Em todas as conversas que tive com membros da família e seus assessores, nunca se falou do príncipe William, mais popular, saltando seu pai para o trono.

Charles passou a vida inteira se preparando para ser soberano e provou, sem sombra de dúvida, que não é tímido no trabalho. Enquanto isso, William nunca teve pressa de assumir a coroa, preferindo construir seu portfólio real de forma constante, concentrando-se em sua jovem família e desenvolvendo seu próprio conjunto de interesses e causas.

Charles e William se uniram pessoal e profissionalmente quando o príncipe Harry dispensou seus deveres reais em 2020, deixando a realeza sênior restante como um grupo muito mais compacto. A relação entre o novo rei e seu herdeiro será agora fundamental para a estabilidade futura da monarquia, assim como a dinâmica entre o novo rei e sua esposa.

Eu vi a torre de apoio que Camila sempre foi para Charles. Eu vi o quão rebelde e frustrado ele pode se tornar quando enfrenta um obstáculo em seu trabalho, e ela tem um talento único para dissipar qualquer tensão com um senso de humor e carisma que não aparece na câmera.

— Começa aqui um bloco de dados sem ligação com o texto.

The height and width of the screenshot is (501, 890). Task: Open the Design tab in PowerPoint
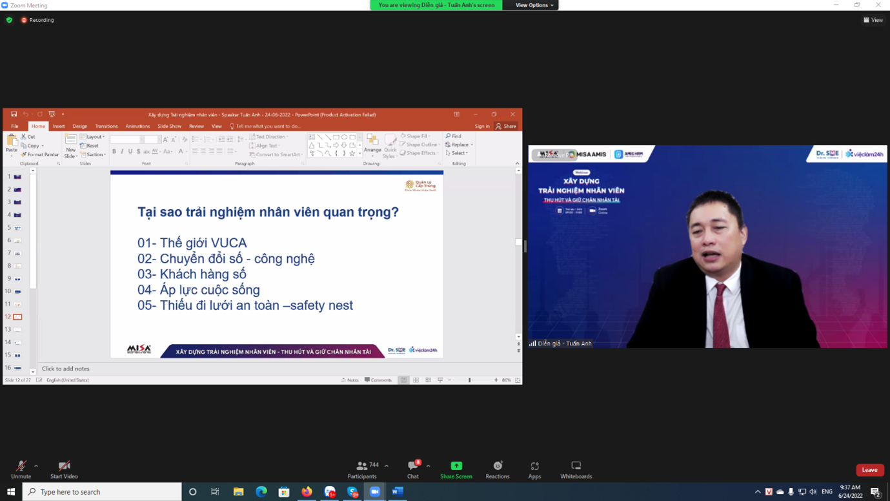click(80, 127)
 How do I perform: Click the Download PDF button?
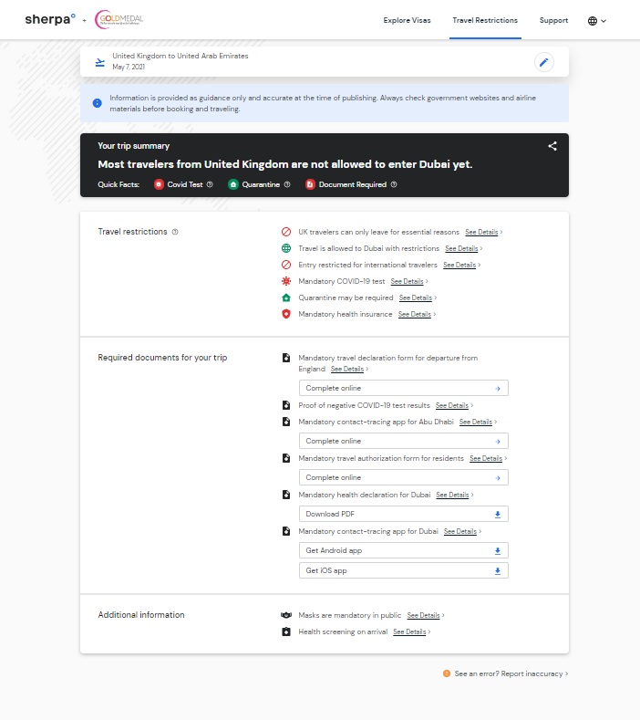403,514
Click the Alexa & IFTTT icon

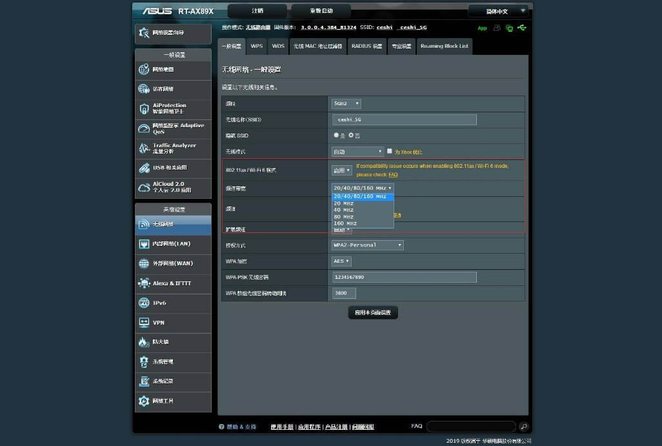pos(144,283)
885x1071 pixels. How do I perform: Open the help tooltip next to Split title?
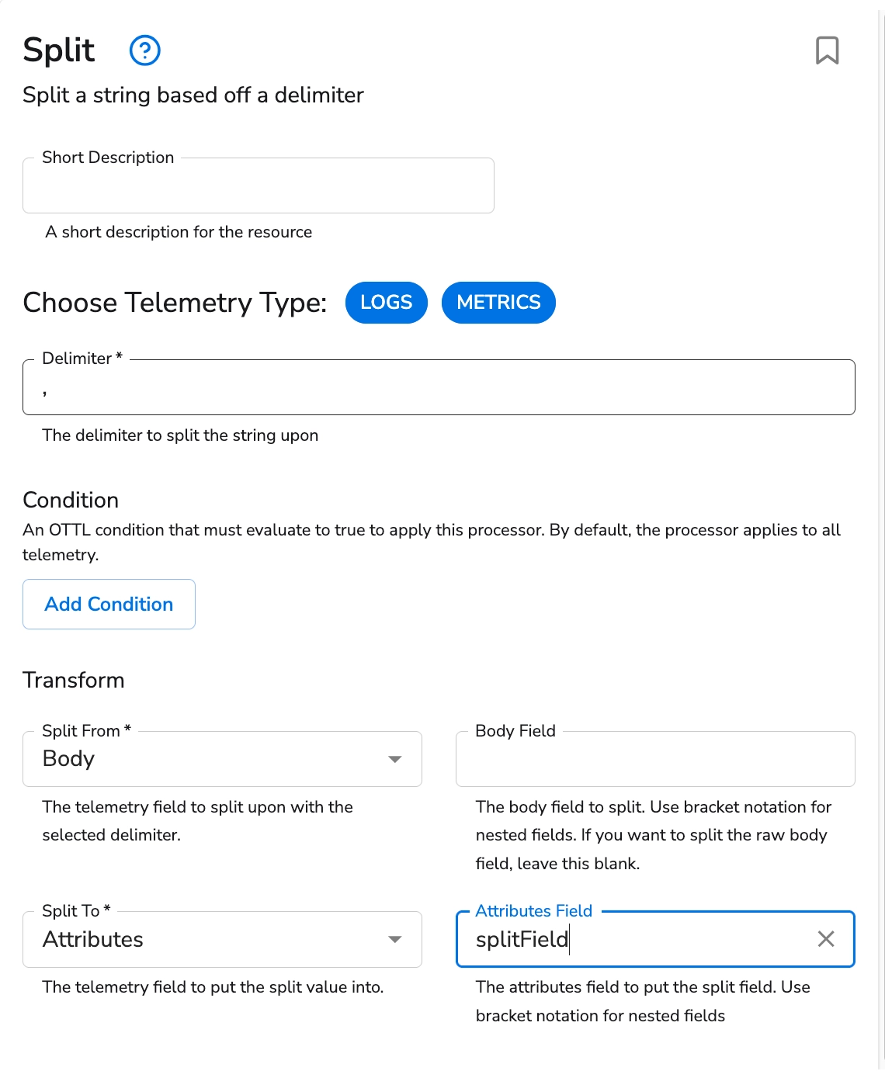click(144, 50)
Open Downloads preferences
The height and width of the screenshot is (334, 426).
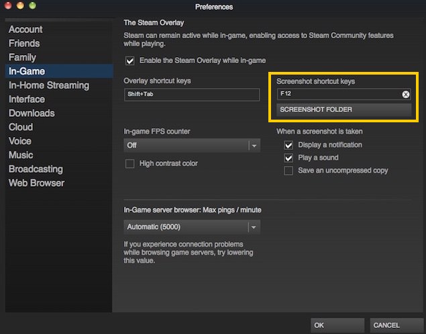[32, 113]
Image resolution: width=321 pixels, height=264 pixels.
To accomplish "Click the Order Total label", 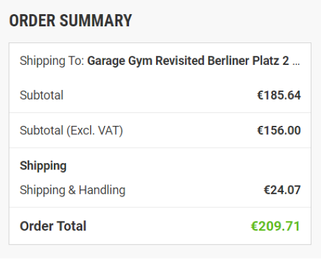I will click(53, 226).
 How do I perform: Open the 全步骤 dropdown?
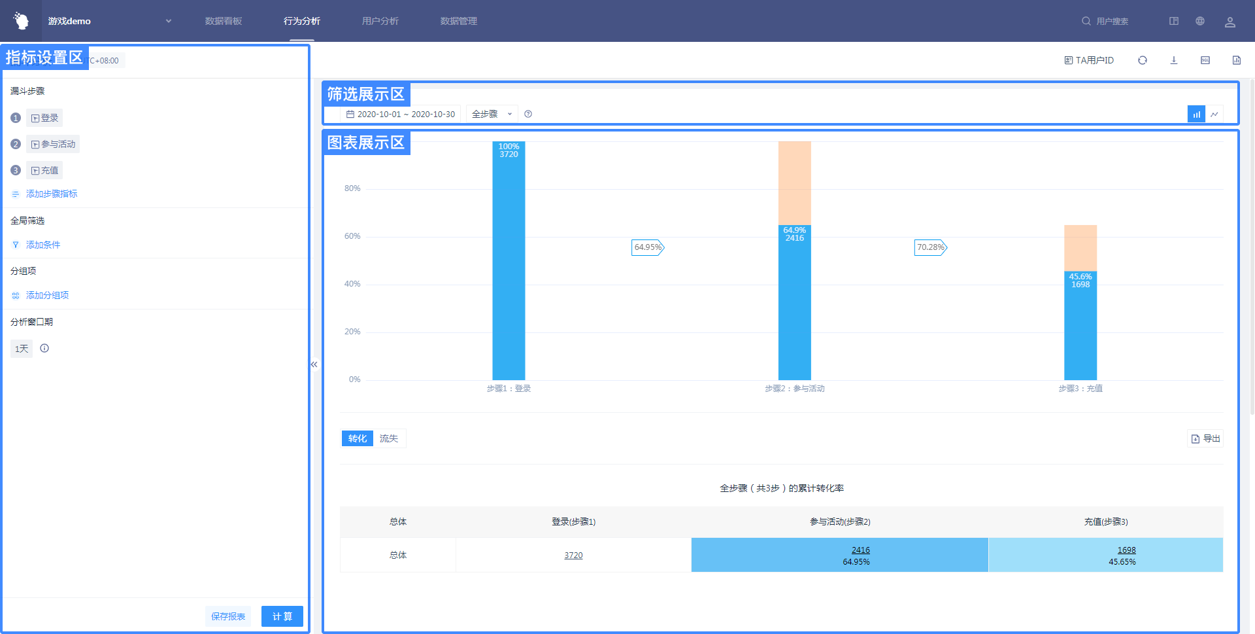point(492,114)
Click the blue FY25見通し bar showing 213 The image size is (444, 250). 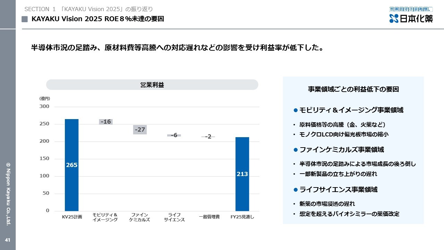coord(242,174)

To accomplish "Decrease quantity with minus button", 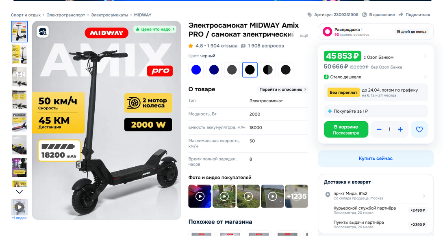I will pyautogui.click(x=379, y=129).
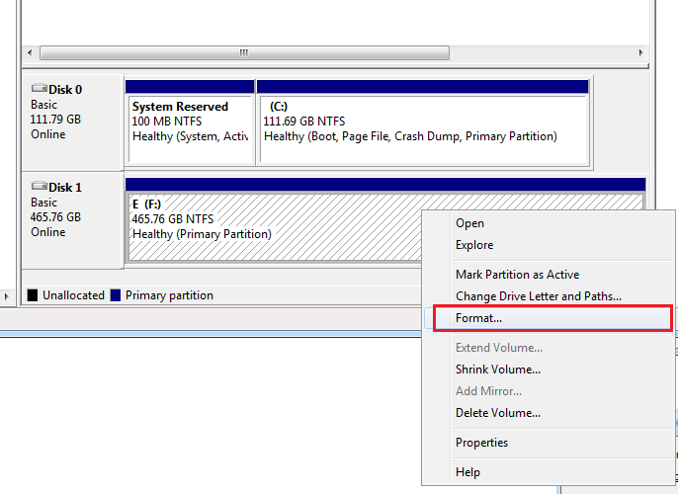Screen dimensions: 678x494
Task: Click the black Unallocated legend swatch
Action: pos(33,295)
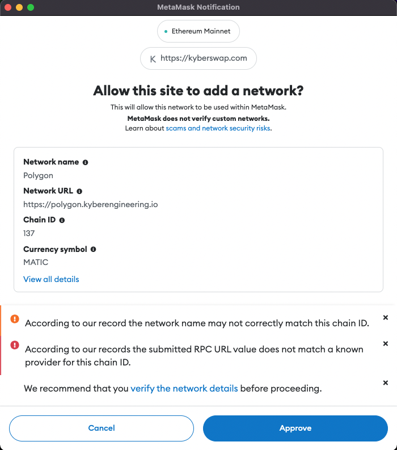Click the red alert icon for RPC URL

click(x=15, y=345)
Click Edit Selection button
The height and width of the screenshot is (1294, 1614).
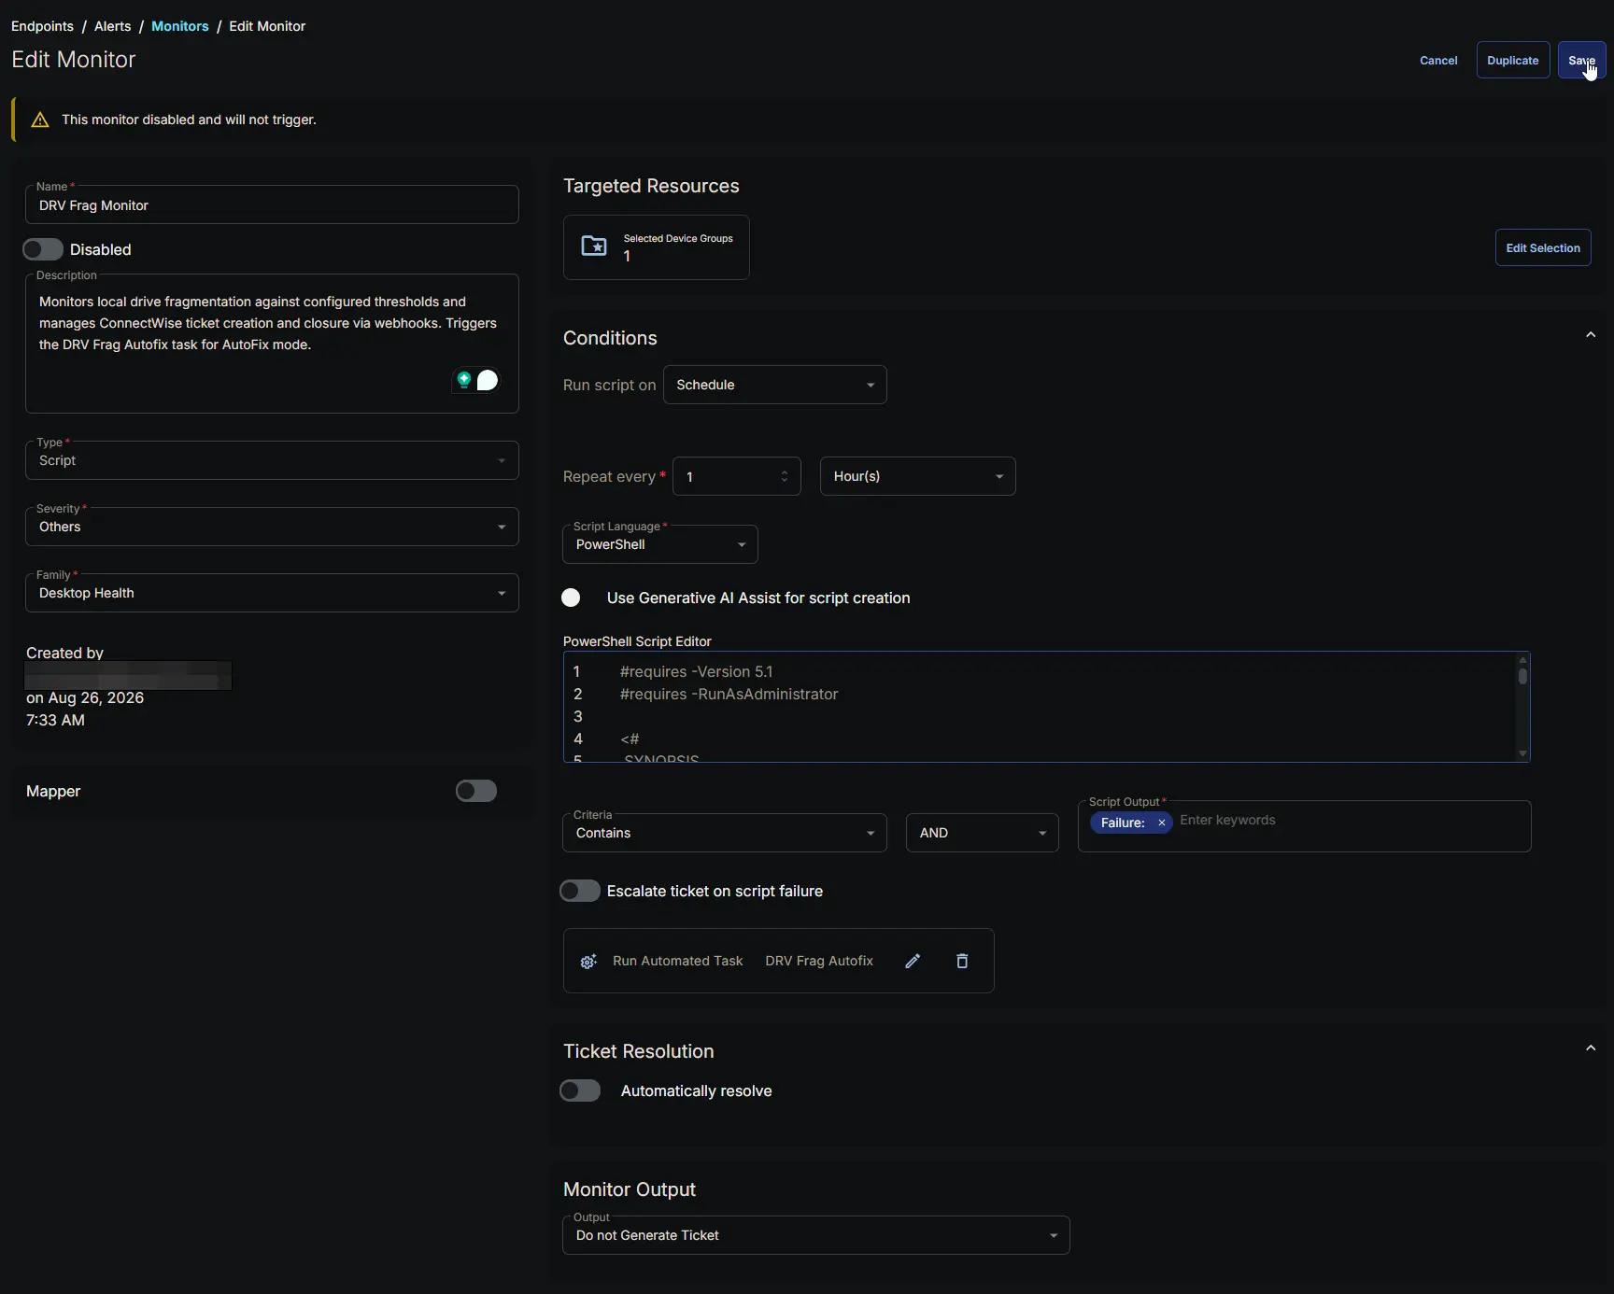click(x=1543, y=248)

Em 2015, sentei-me com Charles em outra de suas residências na Escócia – Birkhall. Foi para marcar o décimo aniversário de casamento do casal antes de uma turnê pelos EUA.

Ele me disse: “É sempre maravilhoso ter alguém que, você sabe, você sente que entende e quer encorajar. Embora ela certamente zombe se eu levar as coisas muito a sério. E tudo isso ajuda.”

Após a entrevista, fui com ele para uma sala de estar onde Camilla se juntou a nós enquanto esperávamos que as câmeras se preparassem para algumas tomadas. Camilla estava perguntando como foi e brincando sobre nossas roupas, e ele ficou imediatamente mais relaxado na companhia dela. Sua capacidade de manter a estabilidade em um cômodo agora se tornou um patrimônio nacional, como esposa do chefe de Estado do país – e símbolo de estabilidade.

Com Camilla firmemente ao seu lado, Charles agora deixará sua marca na monarquia. Depois de décadas de espera, ele não é apenas chefe de Estado do Reino Unido, mas também de 14 outras nações, incluindo Canadá e Austrália. Os olhos do mundo estão sobre ele enquanto ele assume o manto de rei.